Atlantis will undock from the space station late Sunday night, ending an eight-day visit.

At the shuttle's launch and landing site, meanwhile, NASA braced for Hurricane Gordon, churning out in the Gulf of Mexico and heading toward Florida.

Kennedy Space Center workers rushed to tie down or remove loose objects and prepared for a possible rollback of space shuttle Discovery into its hangar.

Discovery was moved to the launch pad just last week and is supposed to lift off Oct. 5 on a space station-construction mission.

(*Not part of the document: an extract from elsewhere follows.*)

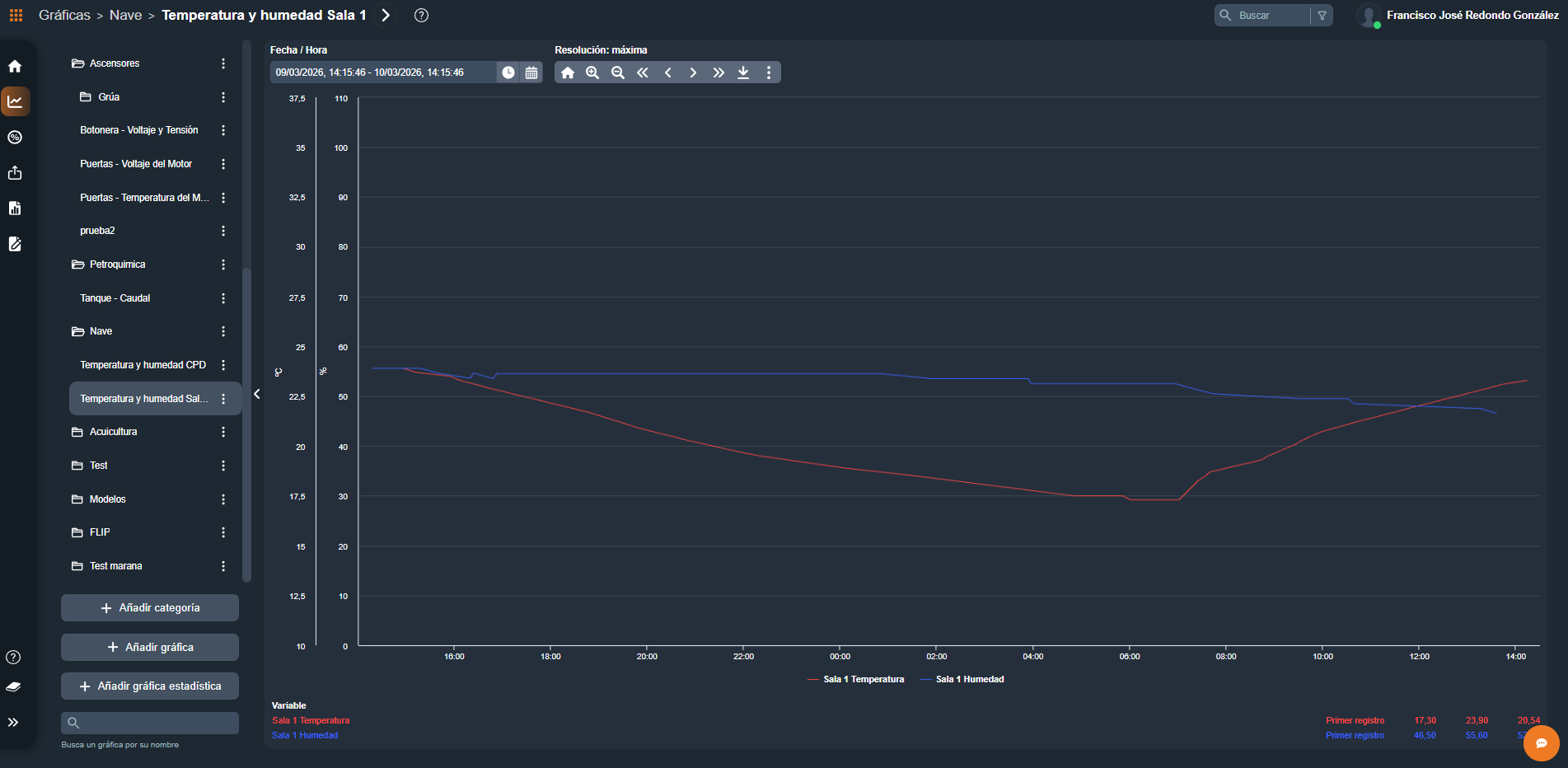Select Temperatura y humedad CPD graph
This screenshot has height=768, width=1568.
click(x=143, y=365)
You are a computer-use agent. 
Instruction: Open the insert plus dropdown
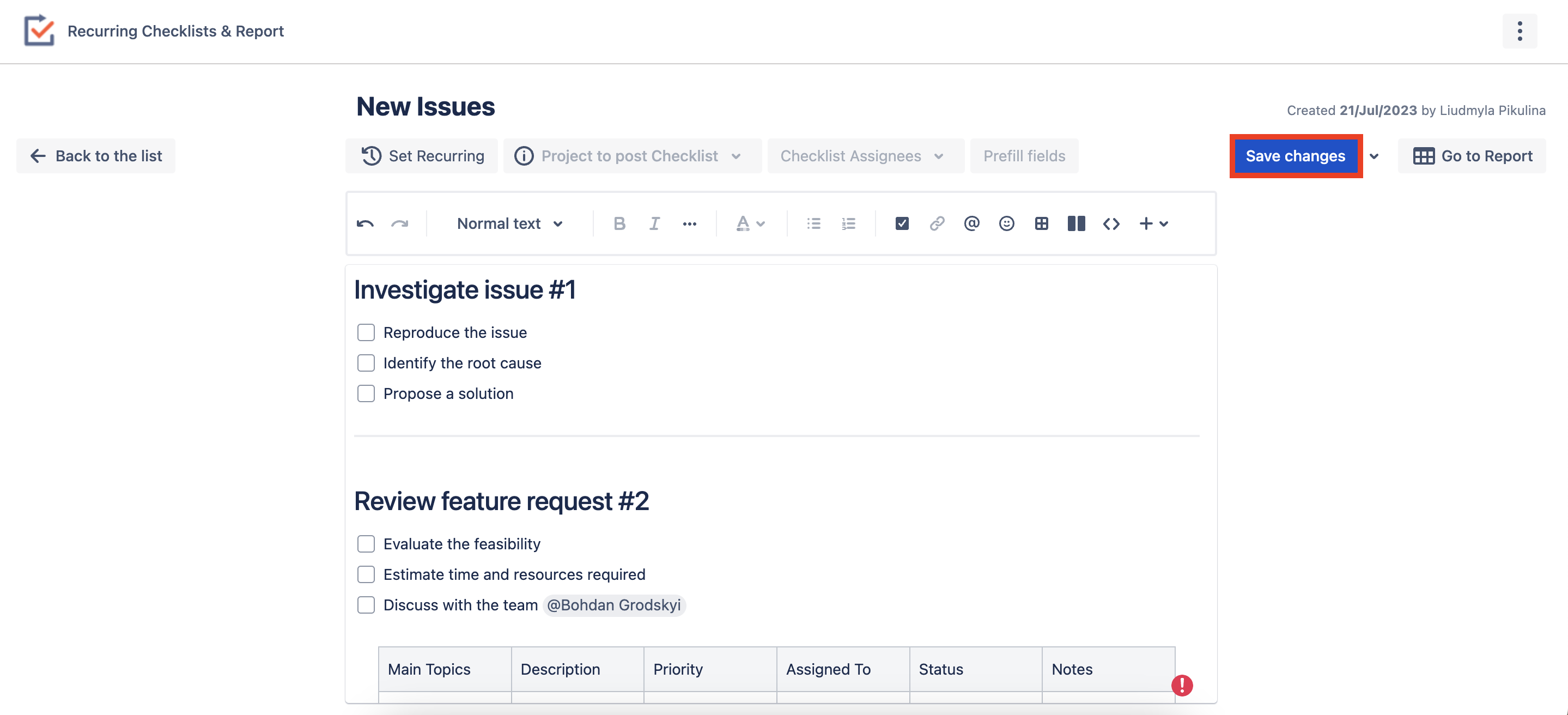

The approaching storm boded ill for Atlantis, too. Atlantis is scheduled to land early Wednesday at Kennedy Space Center - weather permitting. The shuttle has enough fuel to stay up until Friday.

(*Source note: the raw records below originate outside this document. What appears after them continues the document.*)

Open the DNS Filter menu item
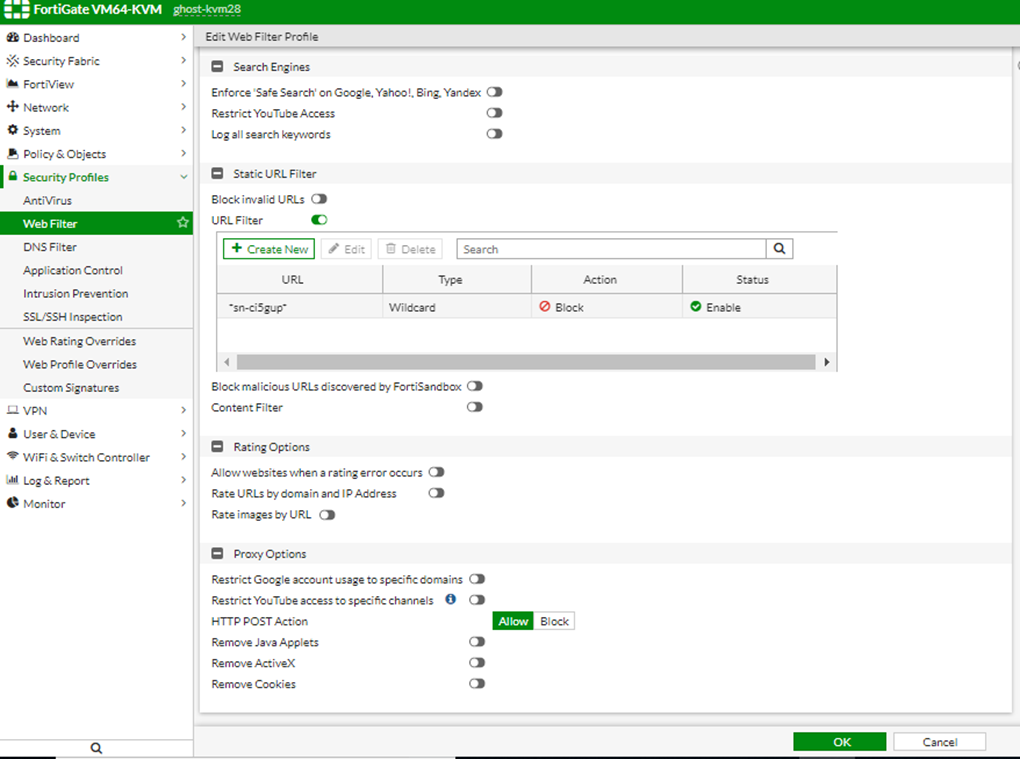This screenshot has width=1020, height=759. click(x=50, y=247)
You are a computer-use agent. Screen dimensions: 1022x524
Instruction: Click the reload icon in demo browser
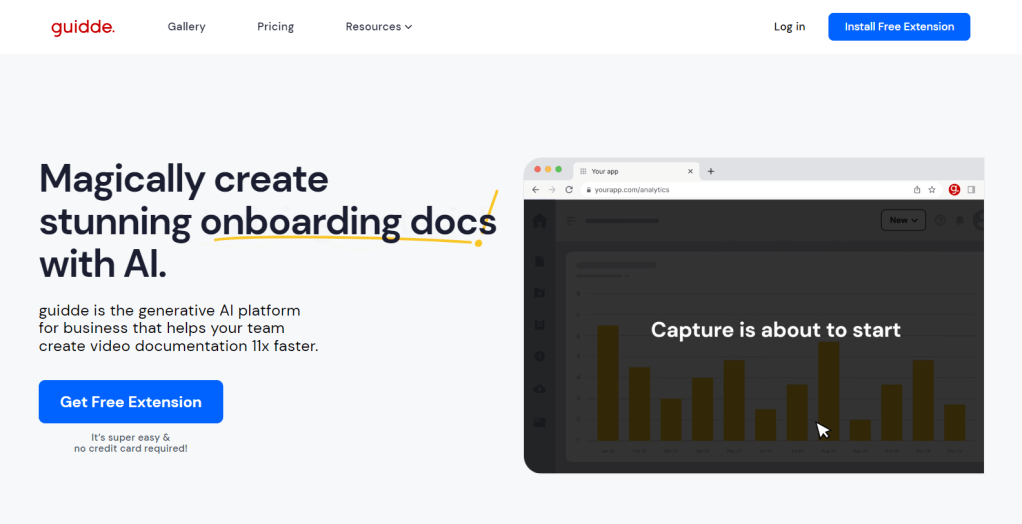[569, 189]
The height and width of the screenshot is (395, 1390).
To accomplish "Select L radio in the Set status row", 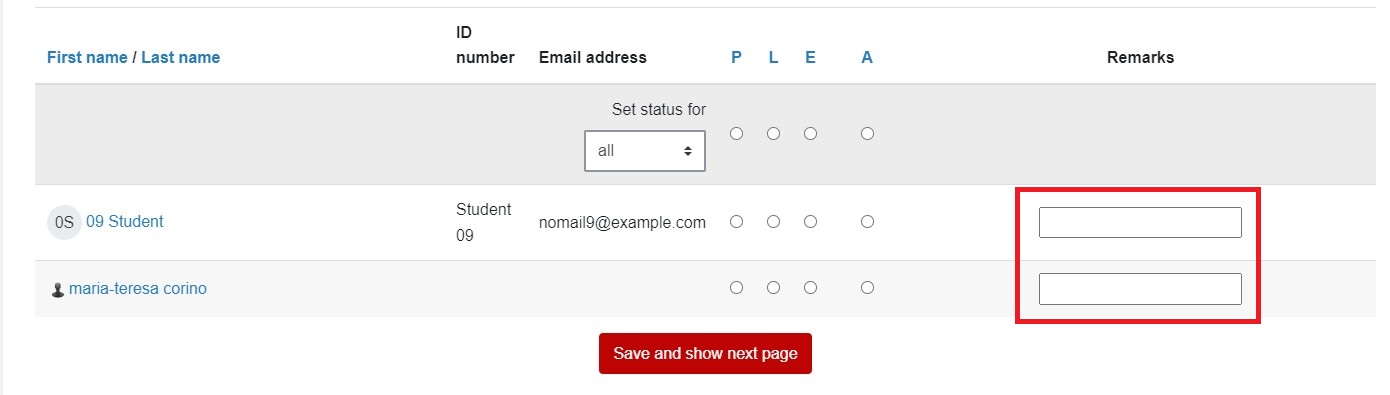I will click(774, 133).
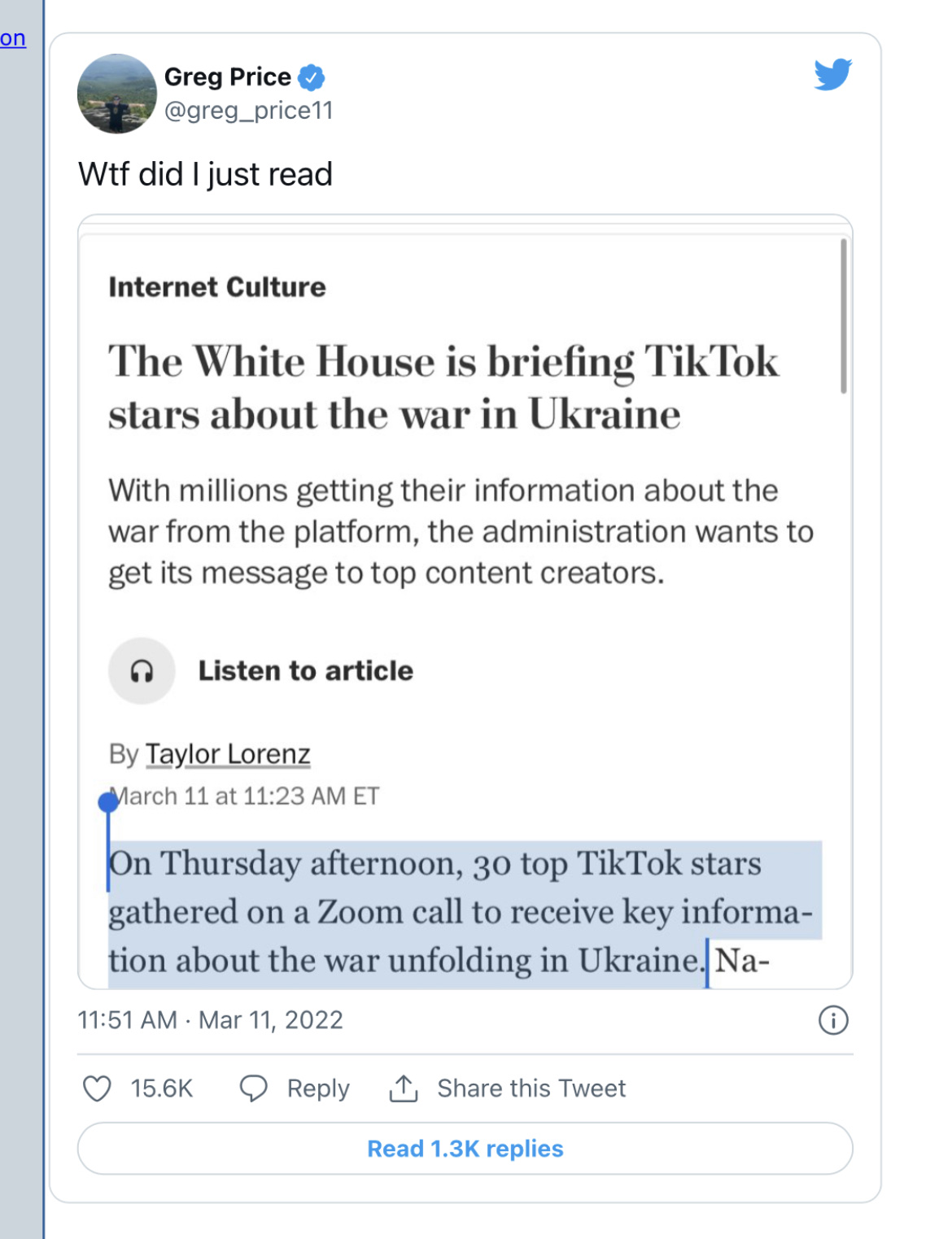The width and height of the screenshot is (952, 1239).
Task: Click the 'on' link at left edge
Action: coord(13,38)
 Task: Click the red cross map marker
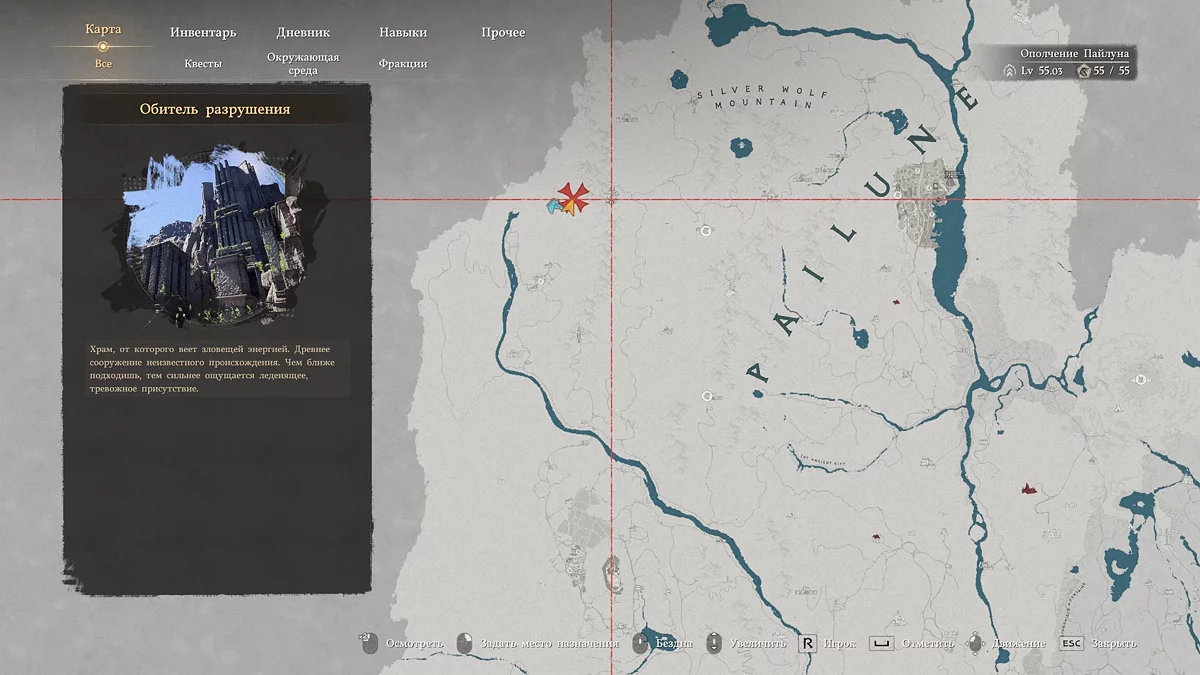tap(573, 197)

''The weather, looking toward the cape, seems to be headed in the wrong direction,'' said flight director Phil Engelauf. ''But I would also caution that this far in advance it's real difficult to predict.''

The seven men in orbit installed a treadmill inside the space station and hauled over more supplies for the first full-time residents, who are supposed to arrive in just six weeks.

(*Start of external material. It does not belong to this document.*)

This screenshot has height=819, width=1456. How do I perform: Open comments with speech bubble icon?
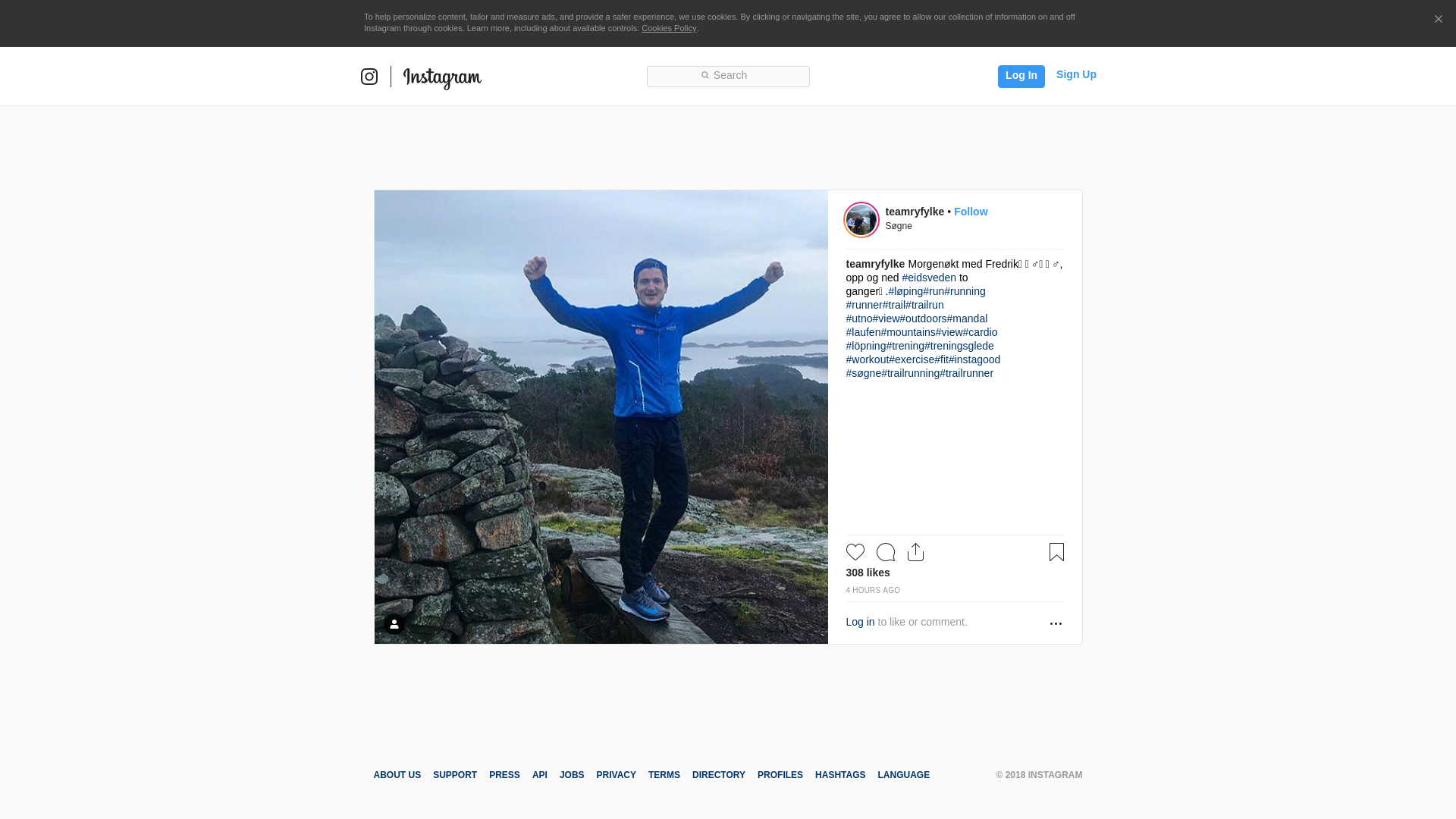pos(885,552)
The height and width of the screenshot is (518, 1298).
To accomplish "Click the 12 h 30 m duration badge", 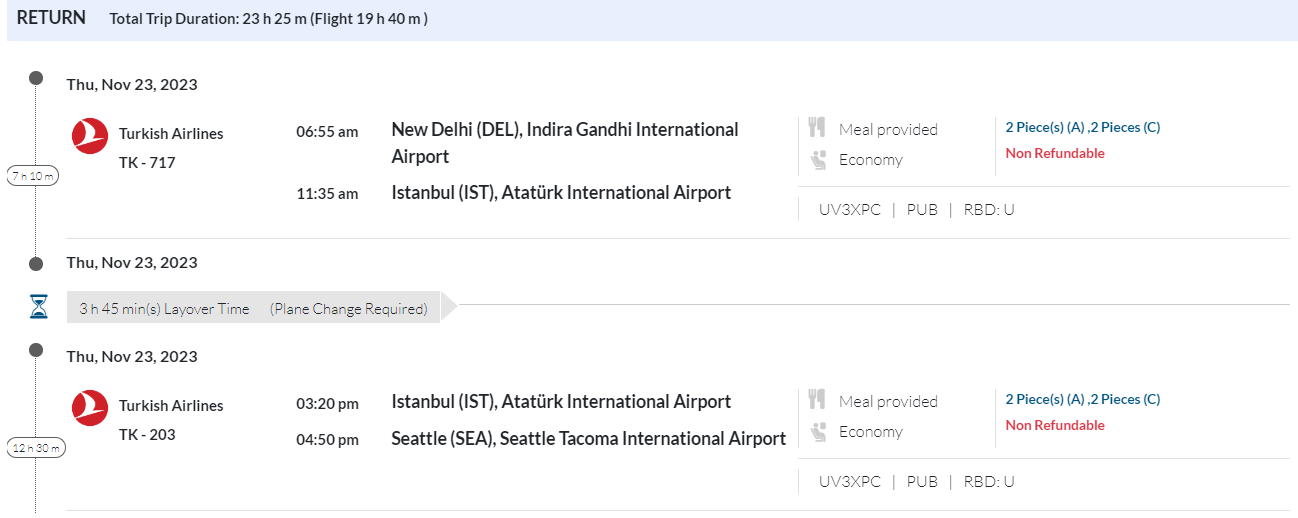I will pyautogui.click(x=36, y=448).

''It's pretty homey in here actually,'' said astronaut Edward Lu. ''I think it will be a real nice place to live.''

Lu and two of his crewmates spent most of Saturday erecting the treadmill inside the new living quarters, Zvezda, Russian for Star. The job took longer than planned because of a poorly fitting alignment pin.

The treadmill had to be mounted in a vibration-absorbing cage in the floor.

Space station residents will have to run on the treadmill almost every day to keep their muscles and bones strong in the weightlessness of space. The vibrations, if imparted to the space station, could spoil sensitive science experiments.

By Saturday, the astronauts and cosmonauts had carted 4,300 pounds of supplies into the space station from Atlantis and another 1,300 pounds of gear from a docked Russian cargo ship.

All that remained, before the hatches between the shuttle and station slammed shut early Sunday, were a few minor tasks.

''Just working as a team, we've been able to get everything accomplished that we set out to do up here,'' said pilot Scott Altman.